Social networking soon could be used to help form a virtual community of campus educators charged with creating a national certification for teachers of remedial college courses, after the Bill and Melinda Gates Foundation announced $12.9 million in new education technology funding for community colleges Dec. 3.
The funding will be spread through a host of higher-education programs, according to the foundation’s web site–but a central goal will be boosting remedial education for students entering college without math and reading skills to meet basic requirements.
More than 60 percent of students in community colleges need some kind of remedial class–most often, math training–before they can take credit-bearing courses, according to recent studies. This comes with a price tag: A study published this summer shows that community colleges spend more than $1.4 billion on remedial courses every year.
The Gates Foundation has earmarked $3.6 million of the grant money to be used for remedial training. A group of 26 college faculty from 16 states will forge an online community aiming to boost the number of educators teaching remedial lessons in two-year schools.

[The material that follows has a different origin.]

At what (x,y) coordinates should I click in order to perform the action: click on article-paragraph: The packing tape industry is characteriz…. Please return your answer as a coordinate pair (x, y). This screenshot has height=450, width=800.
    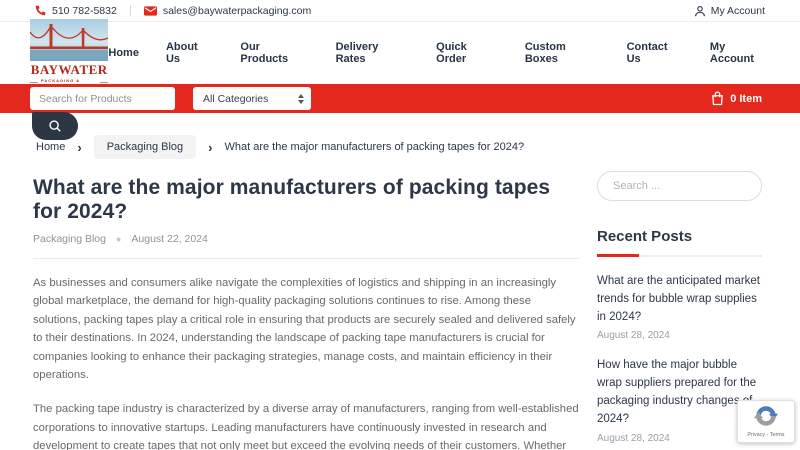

"Using a mix of learning approaches, we can use technology to make learning more accessible to a wider range of students," said Ruth Rominger, director of learning design for the Monterey Institute for Technology and Education (MITE). "We can create learning environments that let students work through the courses in a way that is suitable for their learning styles."
George R. Boggs, president of the American Association of Community Colleges, said offering a financial lift to programs and groups that lay the educational groundwork for remedial students would help tackle an increasingly common problem in community colleges.
"The investment announced … by the Bill & Melinda Gates Foundation addresses two of the most urgent challenges confronting community colleges today: how to improve success rates for the millions of underprepared students who come through their doors, and how to harness the power of technology to expand capacity and enrich the learning process," Boggs said in a statement.
The Gates Foundation also will allocate $5 million for the development of new remedial math learning material that will be freely available to students and teachers through the web site www.HippoCampus.org.
Carnegie Mellon University’s Community College Open Learning Initiative will receive $2.5 million for the development of web-based open learning platforms for "gatekeeper courses," or introductory-level classes that students must pass to enter a field of study. (See "Program goes beyond open course model.")
With community college classrooms filling up during the current economic downturn, these gatekeeper courses are more popular than ever, and many students are left on lengthy waiting lists, forced to delay their education.
The New York-based National Center for Academic Transformation (NCAT) will get $1.8 million to help community colleges redesign remedial math classes that lack sufficient technology integration. Previous course redesigns at NCAT partner institutions have resulted in an average 51-percent increase in course completions and an average 37-percent reduction in instructional costs.
"We are targeting the best new ideas that hold the greatest promise for improving the odds for low-income young adult learners," said Hilary Pennington, director of education, postsecondary success, and special initiatives for the Bill & Melinda Gates Foundation. "The power of technology is its ability to connect people, foster collaboration, empower learners and teachers, and challenge the status quo."
College officials said they’ve always expected adults returning to school to require remedial classes, but an old phenomenon is becoming an escalating problem: Recent high school graduates coming to campus often lack basic skills in algebra.
"Remedial math courses are always one of the very large programs in community colleges," said Boggs, of the American Association of Community Colleges. "We’re getting more students in remedial courses … because math is one of the most prominent obstacles for student success. It’s not something [adult learners] tend to recall as easily as other subjects."